TO DO.
1) In the HomeLab-2 game jam text, which programming language did the writer use as a Z80 assembler?
2) List every distinct proper name that appears in the HomeLab-2 game jam text.
3) Carry on the HomeLab-2 game jam text from the point where it stops.

PROVIDED TEXT.
Actually, it was a bit worse than that. My initial "plan" was to "participate in the HomeLab-2 game jam", with nothing about pesky details such as:

I found the answers to these questions in reverse order. First of all, since for three of the five weeks I've spent in Hungary, I was working from home instead of being on leave, we didn't really have much planned for those days so the afternoons were mostly free.

Because the HomeLab-2 is so weak in its processing power (what with its Z80 only doing useful work in less than 20% of the time if you want to have video output), and also because I have never ever done any assembly programming, I decided now or never: I will go full assembly. Perhaps unsurprisingly, perhaps as a parody of myself, I found a way to use Haskell as my Z80 assembler of choice.

This left me with the question of what game to do. Coming up with a completely original concept was out of the quesiton simply because I lack both the game designing experience as well as ideas. Also, if there's one thing I've learnt from the Haskell Tiny Games Jam, it is that it's better to crank out multiple poor quality entries (and improve in the process) than it is to aim for the stars (a.k.a. that pottery class story that is hard to find an authoritative origin for). Another constraint was that neither of my emulators supported raster graphics, and I was worried that even if they did, it would be too slow on real hardware; so I wanted to come up with games that would work well with character graphics.

(Stored items from a collection)
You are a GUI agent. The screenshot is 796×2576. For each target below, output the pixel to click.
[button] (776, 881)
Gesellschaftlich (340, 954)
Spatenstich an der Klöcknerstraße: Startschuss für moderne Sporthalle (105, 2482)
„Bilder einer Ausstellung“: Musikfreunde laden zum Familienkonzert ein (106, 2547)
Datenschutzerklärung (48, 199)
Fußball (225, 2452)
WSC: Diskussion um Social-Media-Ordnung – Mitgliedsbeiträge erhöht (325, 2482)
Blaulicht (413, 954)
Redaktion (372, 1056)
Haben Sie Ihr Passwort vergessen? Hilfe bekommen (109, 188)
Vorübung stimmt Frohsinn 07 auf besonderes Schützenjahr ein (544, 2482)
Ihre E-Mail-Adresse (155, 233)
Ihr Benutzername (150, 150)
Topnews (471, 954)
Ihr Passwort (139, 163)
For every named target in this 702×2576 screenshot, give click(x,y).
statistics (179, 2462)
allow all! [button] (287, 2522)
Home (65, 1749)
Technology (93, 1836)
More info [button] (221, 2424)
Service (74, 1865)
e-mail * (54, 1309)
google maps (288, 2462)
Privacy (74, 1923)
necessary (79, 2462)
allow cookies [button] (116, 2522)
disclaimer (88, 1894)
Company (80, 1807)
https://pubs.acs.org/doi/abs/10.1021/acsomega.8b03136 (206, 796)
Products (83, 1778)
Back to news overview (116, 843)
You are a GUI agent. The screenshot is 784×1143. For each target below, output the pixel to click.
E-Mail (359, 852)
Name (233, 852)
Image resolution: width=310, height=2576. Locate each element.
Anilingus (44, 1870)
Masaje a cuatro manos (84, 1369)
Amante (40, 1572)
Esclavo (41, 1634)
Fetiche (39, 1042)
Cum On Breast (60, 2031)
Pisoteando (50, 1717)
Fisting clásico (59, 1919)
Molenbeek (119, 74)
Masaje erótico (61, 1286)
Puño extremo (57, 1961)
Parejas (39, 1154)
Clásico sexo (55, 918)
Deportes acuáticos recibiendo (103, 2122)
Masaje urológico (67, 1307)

PER-TASK OUTPUTS.
1) Haskell

2) HomeLab-2, Hungary, Z80, Haskell, Haskell Tiny Games Jam

3)
Screenshot of Snake

After a half-hearted attempt at Tetris (which I stopped working on when someone else has already submitted a Tetris implementation), the first game I actually finished was Snake. For testing, I just hacked my emulator so that on boot, it loads the game to its fixed stating address, then used CALL from HomeLab BASIC to start it. This was much more convenient than loading from WAV files; doubly so because it took me a while to figure out how exactly to generate a valid WAV file. For the release version, I ended up going via an HTP file (a byte-level representation of the cassette tape contents) which is used by some of the pre-existing emulators. There's an HTP to WAV converter completing the pipeline.

Screenshot of Snake's attract screen

There's not much to say my Snake. I tried to give it a bit of an arcade machine flair, with an animated attract screen and some simple screen transitions between levels. One of the latter was inspired by Wolfenstein 3D's death transition effect: since the textual video mode has 40×25 characters, a 10-bit maximal LFSR can be used as a computationally cheap way of replacing every character in a seemingly random (yet full-screen-covering) way.

For my second entry, I went with 2048. Shortly after finishing Snake, thanks to Gábor Képes I had the opportunity to try a real HomeLab-2 machine. Feeling how unresponsive the original keyboard is convinced me that real-time games are not the way to go.

Screenshot of HL-2048

The challenge with a 2048-like game on a platform like this is that you have to update a large portion of the screen as the tiles slide around. Having an assembler that is an EDSL made it a breeze to try various speedcoding techniques, but with lots of tiles sliding around, I just couldn't get it to fit within the frame budget, which led to annoying flickering as a half-finished frame would get redrawn before the video refreshing interrupt handler eventually returned to finish the rest of the frame. So I ended up using double buffering, which technically makes each frame longer to draw, but avoids inconsistent visible frames.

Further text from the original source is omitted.